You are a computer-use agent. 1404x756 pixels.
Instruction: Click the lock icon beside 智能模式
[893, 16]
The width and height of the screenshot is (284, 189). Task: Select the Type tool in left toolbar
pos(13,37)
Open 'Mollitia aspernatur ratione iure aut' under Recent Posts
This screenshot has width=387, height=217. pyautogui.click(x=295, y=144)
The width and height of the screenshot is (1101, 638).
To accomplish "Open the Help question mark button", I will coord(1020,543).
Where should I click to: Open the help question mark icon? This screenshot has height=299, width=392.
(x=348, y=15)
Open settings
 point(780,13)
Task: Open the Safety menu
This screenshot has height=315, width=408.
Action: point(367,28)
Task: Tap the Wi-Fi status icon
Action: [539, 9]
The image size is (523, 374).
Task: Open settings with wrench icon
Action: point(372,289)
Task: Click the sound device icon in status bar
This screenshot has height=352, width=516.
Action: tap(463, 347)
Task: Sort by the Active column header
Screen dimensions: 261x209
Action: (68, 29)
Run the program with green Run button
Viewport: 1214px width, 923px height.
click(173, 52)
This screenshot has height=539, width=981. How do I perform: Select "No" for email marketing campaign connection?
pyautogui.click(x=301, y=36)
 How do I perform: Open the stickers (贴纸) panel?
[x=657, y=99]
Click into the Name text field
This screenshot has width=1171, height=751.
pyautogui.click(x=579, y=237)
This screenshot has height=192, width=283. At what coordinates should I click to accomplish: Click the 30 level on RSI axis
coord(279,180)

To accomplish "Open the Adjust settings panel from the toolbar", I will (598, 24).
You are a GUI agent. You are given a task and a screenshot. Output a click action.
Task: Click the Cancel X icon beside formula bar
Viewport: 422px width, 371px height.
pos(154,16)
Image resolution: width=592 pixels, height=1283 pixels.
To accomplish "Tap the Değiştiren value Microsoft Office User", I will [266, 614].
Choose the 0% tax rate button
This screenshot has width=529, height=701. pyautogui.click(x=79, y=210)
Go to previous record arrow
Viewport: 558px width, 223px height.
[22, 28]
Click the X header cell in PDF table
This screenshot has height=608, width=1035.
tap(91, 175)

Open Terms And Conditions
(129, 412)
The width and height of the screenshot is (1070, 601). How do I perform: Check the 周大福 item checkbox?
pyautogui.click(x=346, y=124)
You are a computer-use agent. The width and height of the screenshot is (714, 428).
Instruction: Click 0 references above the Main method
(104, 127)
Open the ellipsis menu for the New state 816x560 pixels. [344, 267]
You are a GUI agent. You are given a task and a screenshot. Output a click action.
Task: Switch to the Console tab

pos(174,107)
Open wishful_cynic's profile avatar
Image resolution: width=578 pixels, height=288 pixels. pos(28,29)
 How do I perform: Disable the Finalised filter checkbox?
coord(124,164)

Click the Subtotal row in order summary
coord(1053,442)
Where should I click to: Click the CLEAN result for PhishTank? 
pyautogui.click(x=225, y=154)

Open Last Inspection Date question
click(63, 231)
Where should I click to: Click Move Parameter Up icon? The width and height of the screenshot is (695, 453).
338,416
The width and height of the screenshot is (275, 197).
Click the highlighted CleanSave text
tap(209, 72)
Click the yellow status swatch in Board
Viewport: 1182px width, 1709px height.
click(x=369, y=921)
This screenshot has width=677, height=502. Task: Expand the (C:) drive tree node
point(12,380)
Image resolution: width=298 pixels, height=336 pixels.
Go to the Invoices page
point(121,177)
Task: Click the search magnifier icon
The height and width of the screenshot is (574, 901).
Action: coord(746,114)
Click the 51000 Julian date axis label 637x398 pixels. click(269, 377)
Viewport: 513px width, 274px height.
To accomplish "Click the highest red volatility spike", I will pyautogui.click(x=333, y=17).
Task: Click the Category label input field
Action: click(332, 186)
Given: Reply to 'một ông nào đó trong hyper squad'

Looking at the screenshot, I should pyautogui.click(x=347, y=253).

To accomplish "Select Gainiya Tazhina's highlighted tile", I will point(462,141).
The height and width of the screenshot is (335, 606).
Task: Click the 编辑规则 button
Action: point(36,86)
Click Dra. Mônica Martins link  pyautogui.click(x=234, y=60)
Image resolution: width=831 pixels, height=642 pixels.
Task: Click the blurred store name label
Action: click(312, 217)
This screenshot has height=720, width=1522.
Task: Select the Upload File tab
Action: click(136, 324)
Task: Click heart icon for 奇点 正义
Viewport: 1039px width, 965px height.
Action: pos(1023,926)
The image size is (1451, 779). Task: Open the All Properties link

━━━━━━━━━━━━━━━━

◆ WORK INSTRUCTIONS ◆
Copy out the rows from the first line through the line containing "Action: point(372,289)", including both of those lines, and reproduce each line unchanged.

◆ WRITTEN SOLUTION ◆
You are a computer-use agent. 1404x756 pixels.
Instruction: Click the lock icon beside 智能模式
[893, 16]
The width and height of the screenshot is (284, 189). Task: Select the Type tool in left toolbar
pos(13,37)
Open 'Mollitia aspernatur ratione iure aut' under Recent Posts
This screenshot has width=387, height=217. pyautogui.click(x=295, y=144)
The width and height of the screenshot is (1101, 638).
To accomplish "Open the Help question mark button", I will coord(1020,543).
Where should I click to: Open the help question mark icon? This screenshot has height=299, width=392.
(x=348, y=15)
Open settings
 point(780,13)
Task: Open the Safety menu
This screenshot has height=315, width=408.
Action: point(367,28)
Task: Tap the Wi-Fi status icon
Action: [539, 9]
The image size is (523, 374).
Task: Open settings with wrench icon
Action: point(372,289)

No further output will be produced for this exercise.